begin

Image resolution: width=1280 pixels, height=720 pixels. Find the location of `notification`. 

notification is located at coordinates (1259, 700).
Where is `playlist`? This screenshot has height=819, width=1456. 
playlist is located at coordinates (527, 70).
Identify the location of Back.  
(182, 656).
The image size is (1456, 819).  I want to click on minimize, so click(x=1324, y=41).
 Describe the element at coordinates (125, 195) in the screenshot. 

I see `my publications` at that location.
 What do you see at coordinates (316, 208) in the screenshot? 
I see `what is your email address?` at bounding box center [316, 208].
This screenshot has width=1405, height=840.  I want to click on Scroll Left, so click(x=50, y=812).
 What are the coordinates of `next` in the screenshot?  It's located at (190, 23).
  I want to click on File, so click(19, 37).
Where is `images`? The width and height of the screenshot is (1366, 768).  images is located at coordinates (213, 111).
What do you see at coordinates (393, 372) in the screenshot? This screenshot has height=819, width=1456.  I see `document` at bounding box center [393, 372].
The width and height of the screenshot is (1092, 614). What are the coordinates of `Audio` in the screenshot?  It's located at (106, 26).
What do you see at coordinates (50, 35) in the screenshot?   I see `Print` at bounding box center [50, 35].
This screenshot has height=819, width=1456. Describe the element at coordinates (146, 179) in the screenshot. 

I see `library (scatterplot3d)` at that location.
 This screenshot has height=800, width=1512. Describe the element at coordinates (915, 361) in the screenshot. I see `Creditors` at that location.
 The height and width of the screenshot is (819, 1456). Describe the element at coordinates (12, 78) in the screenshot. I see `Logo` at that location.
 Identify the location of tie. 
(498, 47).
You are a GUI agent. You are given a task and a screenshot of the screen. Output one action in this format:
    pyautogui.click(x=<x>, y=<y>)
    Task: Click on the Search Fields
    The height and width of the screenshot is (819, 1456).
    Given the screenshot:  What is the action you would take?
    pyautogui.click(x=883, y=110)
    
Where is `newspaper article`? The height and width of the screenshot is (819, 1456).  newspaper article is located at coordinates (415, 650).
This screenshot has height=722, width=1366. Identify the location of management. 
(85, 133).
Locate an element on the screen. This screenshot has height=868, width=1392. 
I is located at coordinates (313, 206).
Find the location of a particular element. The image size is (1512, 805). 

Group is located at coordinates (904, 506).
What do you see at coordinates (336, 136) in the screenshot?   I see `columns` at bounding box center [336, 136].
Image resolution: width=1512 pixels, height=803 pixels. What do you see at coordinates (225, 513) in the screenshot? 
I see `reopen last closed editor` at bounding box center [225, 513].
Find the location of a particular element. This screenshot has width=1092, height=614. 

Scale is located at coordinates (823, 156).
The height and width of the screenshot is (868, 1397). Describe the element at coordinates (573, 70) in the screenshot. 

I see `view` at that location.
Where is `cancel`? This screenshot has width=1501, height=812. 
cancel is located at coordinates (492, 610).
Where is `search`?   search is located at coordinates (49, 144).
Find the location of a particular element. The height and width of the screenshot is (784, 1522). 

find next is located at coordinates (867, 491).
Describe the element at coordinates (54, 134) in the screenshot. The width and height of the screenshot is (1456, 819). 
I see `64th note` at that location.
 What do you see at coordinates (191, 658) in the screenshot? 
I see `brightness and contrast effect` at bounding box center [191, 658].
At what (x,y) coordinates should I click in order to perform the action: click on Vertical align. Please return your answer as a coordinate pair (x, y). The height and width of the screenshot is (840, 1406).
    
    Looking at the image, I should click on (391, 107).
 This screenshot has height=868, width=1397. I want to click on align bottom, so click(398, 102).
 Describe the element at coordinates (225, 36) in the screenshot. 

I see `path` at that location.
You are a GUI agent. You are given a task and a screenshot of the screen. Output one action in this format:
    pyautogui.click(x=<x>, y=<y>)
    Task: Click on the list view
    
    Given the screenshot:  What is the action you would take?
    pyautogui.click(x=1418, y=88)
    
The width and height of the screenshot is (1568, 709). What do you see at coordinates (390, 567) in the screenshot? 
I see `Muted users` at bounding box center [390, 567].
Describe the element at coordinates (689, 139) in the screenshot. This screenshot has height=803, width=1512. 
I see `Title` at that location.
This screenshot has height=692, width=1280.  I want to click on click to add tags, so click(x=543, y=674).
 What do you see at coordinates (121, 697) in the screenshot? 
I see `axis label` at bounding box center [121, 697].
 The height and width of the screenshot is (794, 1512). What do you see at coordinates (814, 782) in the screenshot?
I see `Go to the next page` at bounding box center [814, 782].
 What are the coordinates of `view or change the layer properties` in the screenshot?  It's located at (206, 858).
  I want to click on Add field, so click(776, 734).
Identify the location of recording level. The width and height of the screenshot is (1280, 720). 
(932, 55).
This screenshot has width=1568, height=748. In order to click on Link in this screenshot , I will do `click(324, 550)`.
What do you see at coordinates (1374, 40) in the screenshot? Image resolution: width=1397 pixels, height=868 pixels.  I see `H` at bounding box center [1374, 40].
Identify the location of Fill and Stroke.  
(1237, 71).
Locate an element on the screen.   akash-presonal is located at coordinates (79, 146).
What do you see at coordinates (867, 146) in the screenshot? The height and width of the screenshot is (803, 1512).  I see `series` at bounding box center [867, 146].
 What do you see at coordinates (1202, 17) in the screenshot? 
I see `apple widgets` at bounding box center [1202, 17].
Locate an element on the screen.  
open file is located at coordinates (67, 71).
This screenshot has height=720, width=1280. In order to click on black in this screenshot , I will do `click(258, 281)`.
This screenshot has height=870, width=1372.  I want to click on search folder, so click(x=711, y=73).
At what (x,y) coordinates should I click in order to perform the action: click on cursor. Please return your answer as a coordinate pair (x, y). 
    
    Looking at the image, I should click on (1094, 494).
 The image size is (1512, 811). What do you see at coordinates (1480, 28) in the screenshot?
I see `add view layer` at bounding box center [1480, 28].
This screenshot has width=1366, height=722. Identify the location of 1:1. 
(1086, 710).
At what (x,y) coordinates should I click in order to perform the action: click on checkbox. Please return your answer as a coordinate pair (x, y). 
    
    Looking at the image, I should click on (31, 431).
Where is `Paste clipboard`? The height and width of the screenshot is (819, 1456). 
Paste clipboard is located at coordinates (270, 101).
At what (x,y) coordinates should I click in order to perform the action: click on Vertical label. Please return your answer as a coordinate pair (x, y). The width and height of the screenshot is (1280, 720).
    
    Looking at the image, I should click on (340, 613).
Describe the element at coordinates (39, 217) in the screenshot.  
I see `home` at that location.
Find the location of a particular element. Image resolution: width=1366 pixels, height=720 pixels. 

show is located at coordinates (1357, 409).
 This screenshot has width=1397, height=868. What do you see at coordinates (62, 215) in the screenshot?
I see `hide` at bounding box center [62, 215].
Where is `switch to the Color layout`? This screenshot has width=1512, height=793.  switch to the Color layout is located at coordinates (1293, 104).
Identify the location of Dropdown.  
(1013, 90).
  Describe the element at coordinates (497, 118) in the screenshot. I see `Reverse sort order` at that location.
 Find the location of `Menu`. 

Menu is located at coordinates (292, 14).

end

● Exercise task: How many lines in the records above contain the word "want"? Give only the number.

● Expected answer: 7